● **Required work**:
Please write the following entries out once more, exactly.

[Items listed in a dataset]

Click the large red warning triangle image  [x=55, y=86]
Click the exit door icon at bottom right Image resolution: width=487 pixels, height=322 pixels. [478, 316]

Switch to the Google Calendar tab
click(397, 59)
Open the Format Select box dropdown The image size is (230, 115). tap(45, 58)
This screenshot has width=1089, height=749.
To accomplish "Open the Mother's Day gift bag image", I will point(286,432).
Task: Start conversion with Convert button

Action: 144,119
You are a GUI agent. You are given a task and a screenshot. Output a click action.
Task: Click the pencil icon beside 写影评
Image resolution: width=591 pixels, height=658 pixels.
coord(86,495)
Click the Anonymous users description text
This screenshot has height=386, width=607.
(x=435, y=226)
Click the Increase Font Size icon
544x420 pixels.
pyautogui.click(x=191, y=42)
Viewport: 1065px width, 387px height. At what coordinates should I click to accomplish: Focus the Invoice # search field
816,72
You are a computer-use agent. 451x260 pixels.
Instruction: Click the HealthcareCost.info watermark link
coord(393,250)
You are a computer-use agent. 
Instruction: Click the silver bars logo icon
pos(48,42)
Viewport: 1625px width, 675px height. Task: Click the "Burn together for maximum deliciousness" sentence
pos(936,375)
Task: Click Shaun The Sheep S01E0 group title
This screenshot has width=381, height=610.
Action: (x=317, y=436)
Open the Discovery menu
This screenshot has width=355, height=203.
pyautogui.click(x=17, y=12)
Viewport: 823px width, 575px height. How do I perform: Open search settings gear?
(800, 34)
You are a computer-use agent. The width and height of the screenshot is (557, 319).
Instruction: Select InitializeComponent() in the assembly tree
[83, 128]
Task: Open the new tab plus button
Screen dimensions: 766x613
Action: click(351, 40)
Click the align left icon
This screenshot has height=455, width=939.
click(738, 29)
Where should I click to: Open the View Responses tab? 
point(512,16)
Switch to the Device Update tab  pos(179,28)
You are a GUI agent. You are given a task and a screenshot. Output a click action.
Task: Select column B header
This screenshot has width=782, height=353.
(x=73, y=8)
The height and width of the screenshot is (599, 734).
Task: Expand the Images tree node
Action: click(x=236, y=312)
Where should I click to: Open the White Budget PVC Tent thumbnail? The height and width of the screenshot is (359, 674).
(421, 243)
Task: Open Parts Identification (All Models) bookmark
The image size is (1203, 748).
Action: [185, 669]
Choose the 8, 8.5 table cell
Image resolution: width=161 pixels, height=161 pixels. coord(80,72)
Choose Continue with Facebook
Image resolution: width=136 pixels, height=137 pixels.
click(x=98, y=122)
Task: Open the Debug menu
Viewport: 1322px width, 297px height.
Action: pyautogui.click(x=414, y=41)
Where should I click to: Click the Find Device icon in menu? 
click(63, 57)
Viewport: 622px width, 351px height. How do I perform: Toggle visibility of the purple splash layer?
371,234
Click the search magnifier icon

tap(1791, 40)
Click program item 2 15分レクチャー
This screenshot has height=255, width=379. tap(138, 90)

● **Task solution**:
Click the large red warning triangle image  [x=55, y=86]
Click the exit door icon at bottom right Image resolution: width=487 pixels, height=322 pixels. [478, 316]

Switch to the Google Calendar tab
click(397, 59)
Open the Format Select box dropdown The image size is (230, 115). tap(45, 58)
This screenshot has width=1089, height=749.
To accomplish "Open the Mother's Day gift bag image", I will point(286,432).
Task: Start conversion with Convert button

Action: 144,119
You are a GUI agent. You are given a task and a screenshot. Output a click action.
Task: Click the pencil icon beside 写影评
Image resolution: width=591 pixels, height=658 pixels.
coord(86,495)
Click the Anonymous users description text
This screenshot has height=386, width=607.
(x=435, y=226)
Click the Increase Font Size icon
544x420 pixels.
pyautogui.click(x=191, y=42)
Viewport: 1065px width, 387px height. At what coordinates should I click to accomplish: Focus the Invoice # search field
816,72
You are a computer-use agent. 451x260 pixels.
Instruction: Click the HealthcareCost.info watermark link
coord(393,250)
You are a computer-use agent. 
Instruction: Click the silver bars logo icon
pos(48,42)
Viewport: 1625px width, 675px height. Task: Click the "Burn together for maximum deliciousness" sentence
pos(936,375)
Task: Click Shaun The Sheep S01E0 group title
This screenshot has width=381, height=610.
Action: (x=317, y=436)
Open the Discovery menu
This screenshot has width=355, height=203.
pyautogui.click(x=17, y=12)
Viewport: 823px width, 575px height. How do I perform: Open search settings gear?
(800, 34)
You are a computer-use agent. The width and height of the screenshot is (557, 319).
Instruction: Select InitializeComponent() in the assembly tree
[83, 128]
Task: Open the new tab plus button
Screen dimensions: 766x613
Action: click(351, 40)
Click the align left icon
This screenshot has height=455, width=939.
click(738, 29)
Where should I click to: Open the View Responses tab? 
point(512,16)
Switch to the Device Update tab  pos(179,28)
You are a GUI agent. You are given a task and a screenshot. Output a click action.
Task: Select column B header
This screenshot has width=782, height=353.
(x=73, y=8)
The height and width of the screenshot is (599, 734).
Task: Expand the Images tree node
Action: click(x=236, y=312)
Where should I click to: Open the White Budget PVC Tent thumbnail? The height and width of the screenshot is (359, 674).
(421, 243)
Task: Open Parts Identification (All Models) bookmark
The image size is (1203, 748).
Action: [185, 669]
Choose the 8, 8.5 table cell
Image resolution: width=161 pixels, height=161 pixels. coord(80,72)
Choose Continue with Facebook
Image resolution: width=136 pixels, height=137 pixels.
click(x=98, y=122)
Task: Open the Debug menu
Viewport: 1322px width, 297px height.
Action: pyautogui.click(x=414, y=41)
Where should I click to: Click the Find Device icon in menu? 
click(63, 57)
Viewport: 622px width, 351px height. How do I perform: Toggle visibility of the purple splash layer?
371,234
Click the search magnifier icon

tap(1791, 40)
Click program item 2 15分レクチャー
This screenshot has height=255, width=379. tap(138, 90)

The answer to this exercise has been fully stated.